How to use these tools, the general optimization loop:
- Run a benchmark to get a baseline runtime and identify the need for performance optimization, e.g., a change introduced a performance regression.
- Create a profile to see where time is lost; maybe compare with a profile before your changes.
- Optimize the code.
- Test the functionality.
- Confirm the optimization with a benchmark and profile.
- Repeat if necessary.
gperftools (formerly google performance tools) is a suite of performance tools. Here the focus is on the profiler. It's a small sampling profiler that is quick to setup and use on most systems. It's integrated into our build system for even greater convenience.
Basic steps:
- Install gperftools. It's available in many package managers (apt packages
google-perftools
andlibgoogle-perftools-dev
, spack or homebrew packagegperftools
). E.g., on the DLR-SC hpda cluster (insert the compiler version you are using):module load spack-user; module load PrgEnv/gcc13-openmpi; spack install gperftools%[email protected]; module load gperftools
. - configure memilio with cmake variable
MEMILIO_ENABLE_PROFILING=ON
. Note that compiling with profiling enabled does not incur any runtime overhead unless profling is also enabled at runtime (see step 4), so developers can just enable it always for convenience. - compile memilio.
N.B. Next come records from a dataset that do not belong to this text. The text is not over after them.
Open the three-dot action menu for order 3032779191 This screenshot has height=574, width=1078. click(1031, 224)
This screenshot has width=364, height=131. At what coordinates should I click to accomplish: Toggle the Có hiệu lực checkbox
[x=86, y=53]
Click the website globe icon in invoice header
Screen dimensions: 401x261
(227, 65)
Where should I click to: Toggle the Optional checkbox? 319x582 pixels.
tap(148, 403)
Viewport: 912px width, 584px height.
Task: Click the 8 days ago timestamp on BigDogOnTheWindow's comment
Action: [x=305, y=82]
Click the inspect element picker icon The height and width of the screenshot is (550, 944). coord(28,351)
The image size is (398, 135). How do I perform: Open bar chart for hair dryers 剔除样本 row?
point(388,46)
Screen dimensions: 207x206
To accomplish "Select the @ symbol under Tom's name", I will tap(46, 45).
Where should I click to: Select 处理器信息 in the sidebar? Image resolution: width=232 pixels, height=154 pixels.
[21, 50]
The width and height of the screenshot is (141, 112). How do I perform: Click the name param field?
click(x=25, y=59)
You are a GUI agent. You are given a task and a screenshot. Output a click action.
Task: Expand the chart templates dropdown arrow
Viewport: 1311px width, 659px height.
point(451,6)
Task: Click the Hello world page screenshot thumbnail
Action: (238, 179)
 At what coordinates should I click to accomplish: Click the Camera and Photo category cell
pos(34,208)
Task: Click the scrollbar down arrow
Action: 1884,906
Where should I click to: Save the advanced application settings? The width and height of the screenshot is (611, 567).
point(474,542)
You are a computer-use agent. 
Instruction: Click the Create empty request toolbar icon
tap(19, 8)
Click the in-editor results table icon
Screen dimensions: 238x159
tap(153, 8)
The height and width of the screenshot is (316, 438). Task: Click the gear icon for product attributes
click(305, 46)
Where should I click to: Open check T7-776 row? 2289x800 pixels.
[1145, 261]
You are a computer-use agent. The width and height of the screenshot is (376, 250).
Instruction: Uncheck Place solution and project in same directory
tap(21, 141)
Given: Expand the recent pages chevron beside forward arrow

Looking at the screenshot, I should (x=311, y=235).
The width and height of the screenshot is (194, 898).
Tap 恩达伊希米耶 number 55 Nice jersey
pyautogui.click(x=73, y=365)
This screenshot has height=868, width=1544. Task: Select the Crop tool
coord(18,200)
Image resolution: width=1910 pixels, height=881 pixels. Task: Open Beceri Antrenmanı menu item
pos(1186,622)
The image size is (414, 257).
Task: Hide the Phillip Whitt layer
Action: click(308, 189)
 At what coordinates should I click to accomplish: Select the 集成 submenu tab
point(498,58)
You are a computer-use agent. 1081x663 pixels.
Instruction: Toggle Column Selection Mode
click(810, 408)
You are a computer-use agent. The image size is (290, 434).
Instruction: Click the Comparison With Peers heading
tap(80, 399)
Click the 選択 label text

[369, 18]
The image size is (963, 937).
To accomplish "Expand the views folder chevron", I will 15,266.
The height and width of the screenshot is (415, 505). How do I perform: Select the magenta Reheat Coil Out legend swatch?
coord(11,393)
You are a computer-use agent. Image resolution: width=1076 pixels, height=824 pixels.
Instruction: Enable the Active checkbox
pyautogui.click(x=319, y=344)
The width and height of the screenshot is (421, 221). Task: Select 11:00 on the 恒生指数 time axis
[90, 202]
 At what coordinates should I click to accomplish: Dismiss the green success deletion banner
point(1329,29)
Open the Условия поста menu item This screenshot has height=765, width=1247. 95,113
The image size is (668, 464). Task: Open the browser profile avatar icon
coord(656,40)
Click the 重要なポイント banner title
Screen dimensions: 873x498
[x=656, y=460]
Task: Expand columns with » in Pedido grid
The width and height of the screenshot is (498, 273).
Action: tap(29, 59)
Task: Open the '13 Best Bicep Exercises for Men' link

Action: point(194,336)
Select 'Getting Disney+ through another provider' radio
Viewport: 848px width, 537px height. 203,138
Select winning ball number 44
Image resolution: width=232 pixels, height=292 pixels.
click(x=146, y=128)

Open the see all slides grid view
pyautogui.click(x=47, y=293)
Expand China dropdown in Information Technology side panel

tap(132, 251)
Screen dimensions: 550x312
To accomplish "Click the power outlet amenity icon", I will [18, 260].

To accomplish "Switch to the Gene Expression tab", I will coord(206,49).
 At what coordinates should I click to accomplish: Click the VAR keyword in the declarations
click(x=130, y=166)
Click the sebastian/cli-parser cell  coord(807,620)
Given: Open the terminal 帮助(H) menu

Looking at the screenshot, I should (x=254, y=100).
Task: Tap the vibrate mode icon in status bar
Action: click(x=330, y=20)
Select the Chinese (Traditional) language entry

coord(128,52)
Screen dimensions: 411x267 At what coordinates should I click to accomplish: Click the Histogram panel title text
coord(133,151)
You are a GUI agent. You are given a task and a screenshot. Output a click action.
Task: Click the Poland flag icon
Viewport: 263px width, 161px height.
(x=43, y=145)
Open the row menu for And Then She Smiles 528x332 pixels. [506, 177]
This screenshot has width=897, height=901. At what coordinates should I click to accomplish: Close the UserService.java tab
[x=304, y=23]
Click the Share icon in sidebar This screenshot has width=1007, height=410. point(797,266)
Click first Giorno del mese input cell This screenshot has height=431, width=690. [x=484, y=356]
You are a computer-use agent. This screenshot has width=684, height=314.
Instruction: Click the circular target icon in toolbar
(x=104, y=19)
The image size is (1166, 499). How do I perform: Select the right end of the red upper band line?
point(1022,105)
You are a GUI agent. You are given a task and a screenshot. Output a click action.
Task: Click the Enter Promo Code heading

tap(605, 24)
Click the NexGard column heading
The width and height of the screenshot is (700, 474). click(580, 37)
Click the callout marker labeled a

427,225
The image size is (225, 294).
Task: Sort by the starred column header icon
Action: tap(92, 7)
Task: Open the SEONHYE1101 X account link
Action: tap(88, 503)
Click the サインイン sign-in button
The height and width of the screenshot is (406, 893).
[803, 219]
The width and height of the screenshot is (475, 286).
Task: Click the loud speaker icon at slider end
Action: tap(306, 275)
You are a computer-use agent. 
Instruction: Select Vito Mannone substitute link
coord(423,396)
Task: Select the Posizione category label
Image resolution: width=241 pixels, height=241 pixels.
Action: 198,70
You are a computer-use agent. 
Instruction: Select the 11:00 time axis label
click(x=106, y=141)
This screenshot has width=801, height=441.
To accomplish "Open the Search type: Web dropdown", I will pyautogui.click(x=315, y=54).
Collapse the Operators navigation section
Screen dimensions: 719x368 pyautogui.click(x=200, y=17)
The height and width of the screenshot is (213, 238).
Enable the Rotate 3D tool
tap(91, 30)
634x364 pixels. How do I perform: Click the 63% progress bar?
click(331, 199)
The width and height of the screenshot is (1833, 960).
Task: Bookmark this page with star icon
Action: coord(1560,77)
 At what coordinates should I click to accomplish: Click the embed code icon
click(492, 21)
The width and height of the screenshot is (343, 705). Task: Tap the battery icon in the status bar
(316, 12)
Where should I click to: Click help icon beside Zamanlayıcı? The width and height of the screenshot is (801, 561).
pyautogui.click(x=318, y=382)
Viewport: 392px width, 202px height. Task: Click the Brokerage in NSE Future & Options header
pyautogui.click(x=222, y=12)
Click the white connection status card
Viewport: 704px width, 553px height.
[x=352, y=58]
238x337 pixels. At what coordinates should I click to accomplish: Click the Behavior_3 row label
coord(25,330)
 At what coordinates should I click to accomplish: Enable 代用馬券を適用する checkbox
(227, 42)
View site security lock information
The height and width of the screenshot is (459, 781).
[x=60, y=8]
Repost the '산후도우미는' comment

- run the program with environment variable
CPUPROFILE=profile.out
set. - generate a human-readable annotated call graph:
pprof-symbolize --pdf <exe> profile.out > profile.pdf
. Check the documentation for other output formats.
This generates a profile of the whole program. For each function, the graph contains the number of times the function was sampled and how much time is spent in the function as a percentage of the total runtime. Both sample count and percentage are displayed as exclusive numbers (i.e. the function without child functions) and inclusive numbers (the function including its child functions).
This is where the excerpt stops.